OligoMiner enables highly efficient FISH. (A and B) Representative single-channel minimum-maximum (min-max) contrasted image (Left) and two-color image with manual contrast adjustment (Right) (A) and signal number quantification (B) of 3D FISH experiment performed with a probe set consisting of 4,776 UM oligos targeting 817 kb at Xq28 in human XX 2N WI-38 fibroblasts. (C and D) Representative single-channel min-max contrasted image (C, Left) and two-color contrast-adjusted (C, Right) and signal number quantification (D) of 3D FISH experiment performed with a probe set consisting of 3,678 LDM oligos targeting 1,035 kb at 19p13.2 in human XY 2N PGP-1 fibroblasts. (E) Quantification of background-subtracted SNR for the Xq28 and 19p13.2 probes. (F) Three-color 3D FISH experiment performed using ATTO 488-labeled “X.1” (green), ATTO 565-labeled “X.2” (magenta), and Alexa Fluor 647-labeled “X.3” UM probe sets targeting adjacent regions on Xq28 in WI-38 fibroblasts. (G and H) Two-color metaphase FISH experiment performed using ATTO 488-labeled “X.1” (green) and Alexa Fluor 647-labeled “X.2” (magenta) UM probe sets targeting adjacent regions on Xq28 on XX 46N (G) and XY 46N (H) chromosome spreads. (I and J) Two-color metaphase FISH experiment performed using Alexa Fluor 647-labeled “19.1” (green) and Cy3B-labeled “19.2” (magenta) LDM probe sets targeting adjacent regions on 19p13.2 on XX 46N (I) and XY 46N (J) chromosome spreads.
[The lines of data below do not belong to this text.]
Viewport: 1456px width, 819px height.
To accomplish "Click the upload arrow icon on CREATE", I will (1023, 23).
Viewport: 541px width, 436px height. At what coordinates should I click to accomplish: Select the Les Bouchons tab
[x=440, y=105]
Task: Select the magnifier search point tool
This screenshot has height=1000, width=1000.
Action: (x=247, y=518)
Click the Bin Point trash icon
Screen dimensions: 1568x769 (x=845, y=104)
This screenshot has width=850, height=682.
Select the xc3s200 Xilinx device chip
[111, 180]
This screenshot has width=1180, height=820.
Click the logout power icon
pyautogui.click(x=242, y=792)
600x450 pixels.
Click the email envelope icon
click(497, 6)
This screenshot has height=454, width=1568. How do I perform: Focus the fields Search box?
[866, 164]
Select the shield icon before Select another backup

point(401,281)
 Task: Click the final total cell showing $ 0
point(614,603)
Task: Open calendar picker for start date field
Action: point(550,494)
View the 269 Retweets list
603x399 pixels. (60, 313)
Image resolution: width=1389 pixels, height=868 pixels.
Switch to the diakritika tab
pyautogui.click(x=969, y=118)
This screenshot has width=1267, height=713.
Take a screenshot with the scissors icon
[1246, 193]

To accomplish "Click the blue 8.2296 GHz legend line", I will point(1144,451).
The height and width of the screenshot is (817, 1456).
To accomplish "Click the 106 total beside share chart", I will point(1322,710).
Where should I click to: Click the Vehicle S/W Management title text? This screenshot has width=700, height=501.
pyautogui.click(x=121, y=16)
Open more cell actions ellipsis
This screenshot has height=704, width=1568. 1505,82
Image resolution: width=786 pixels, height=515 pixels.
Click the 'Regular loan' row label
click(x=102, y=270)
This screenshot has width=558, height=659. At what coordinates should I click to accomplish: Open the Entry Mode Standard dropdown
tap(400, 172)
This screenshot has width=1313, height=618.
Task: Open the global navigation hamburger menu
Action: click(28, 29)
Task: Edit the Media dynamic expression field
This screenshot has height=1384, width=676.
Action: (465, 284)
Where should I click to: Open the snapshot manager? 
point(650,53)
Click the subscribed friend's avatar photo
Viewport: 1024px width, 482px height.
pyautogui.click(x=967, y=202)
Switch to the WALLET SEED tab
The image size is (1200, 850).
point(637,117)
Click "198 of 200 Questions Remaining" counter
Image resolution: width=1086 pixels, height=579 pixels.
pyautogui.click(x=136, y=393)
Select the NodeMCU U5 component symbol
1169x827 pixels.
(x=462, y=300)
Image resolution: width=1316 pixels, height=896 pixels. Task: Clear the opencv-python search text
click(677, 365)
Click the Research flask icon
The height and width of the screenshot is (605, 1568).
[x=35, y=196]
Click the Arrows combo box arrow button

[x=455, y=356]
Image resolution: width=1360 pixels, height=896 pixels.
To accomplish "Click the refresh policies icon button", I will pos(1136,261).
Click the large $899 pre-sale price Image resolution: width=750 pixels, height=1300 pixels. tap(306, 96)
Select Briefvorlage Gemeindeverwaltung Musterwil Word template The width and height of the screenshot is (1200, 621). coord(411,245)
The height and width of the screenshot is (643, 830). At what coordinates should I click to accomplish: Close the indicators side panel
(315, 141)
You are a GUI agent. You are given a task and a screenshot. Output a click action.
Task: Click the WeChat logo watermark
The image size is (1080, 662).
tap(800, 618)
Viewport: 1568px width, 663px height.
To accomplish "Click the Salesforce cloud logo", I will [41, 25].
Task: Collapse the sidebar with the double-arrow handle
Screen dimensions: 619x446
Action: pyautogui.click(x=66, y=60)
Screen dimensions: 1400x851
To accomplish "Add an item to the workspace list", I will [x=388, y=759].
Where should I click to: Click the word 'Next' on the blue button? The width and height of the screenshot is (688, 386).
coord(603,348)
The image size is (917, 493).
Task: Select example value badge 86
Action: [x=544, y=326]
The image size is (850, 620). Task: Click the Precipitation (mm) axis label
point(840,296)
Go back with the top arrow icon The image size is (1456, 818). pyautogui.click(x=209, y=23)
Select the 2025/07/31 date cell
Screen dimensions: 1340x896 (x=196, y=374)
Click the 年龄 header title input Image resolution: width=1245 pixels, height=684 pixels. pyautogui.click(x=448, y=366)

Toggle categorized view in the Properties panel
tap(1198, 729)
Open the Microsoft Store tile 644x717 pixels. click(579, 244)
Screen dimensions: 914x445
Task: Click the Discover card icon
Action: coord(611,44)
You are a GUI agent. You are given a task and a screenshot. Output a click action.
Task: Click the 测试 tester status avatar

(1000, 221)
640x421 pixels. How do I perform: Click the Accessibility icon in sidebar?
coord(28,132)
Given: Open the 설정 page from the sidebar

All images in are maximum-intensity projections in Z. DNA is stained with DAPI (blue) in multichannel images. In G–J, the multicolor images of the full spread and single-channel images (Inset) are min-max contrasted and the multichannel images (Inset) have manual contrast adjustments. (Scale bars: 10 µm; G–J, Inset, 1 µm.) For each image, the minimum and maximum pixel intensity value used to set the display scale is indicated in the lower left.

Fig. 4.

Single-molecule superresolution imaging of OligoMiner oligos. (A and B) Diffraction-limited (A) and superresolved STORM (B) images of a probe set consisting of 3,678 LDM oligos targeting 1,035 kb at 19p13.2 in human XY 2N PGP-1 fibroblasts. (C and D) Diffraction-limited (C) and superresolved STORM (D) images of a probe set consisting of 104 LDM oligos targeting 20 kb at 19p13.2 in PGP-1 fibroblasts. (E and F) Diffraction-limited (E) and superresolved DNA-PAINT (F) images of a probe set consisting of 4,776 UM oligos targeting 817 kb at Xq28 in human XY 2N MRC-5 fibroblasts. (G and H) Diffraction-limited (G) and superresolved DNA-PAINT (H) images of a probe set consisting of 176 LDM oligos targeting 11 kb of the Xist RNA in human XX 2N WI-38 fibroblasts. (i–viii) Normalized single-molecule counts along the indicated 1D line traces (blue bars) and one- or two-component Gaussian fits to the underlying data (black lines). Superresolution data are presented using a “hot” color map in which single-molecule localization density scales from black (lowest) to red to yellow to white (highest). (Scale bars: 500 nm.) The minimum and maximum values of detected photons per square nanometer used to set the display scale is shown to right of each superresolution image, and the SD of the Gaussian blur used in the construction of each superresolution image is denoted in the top right corner.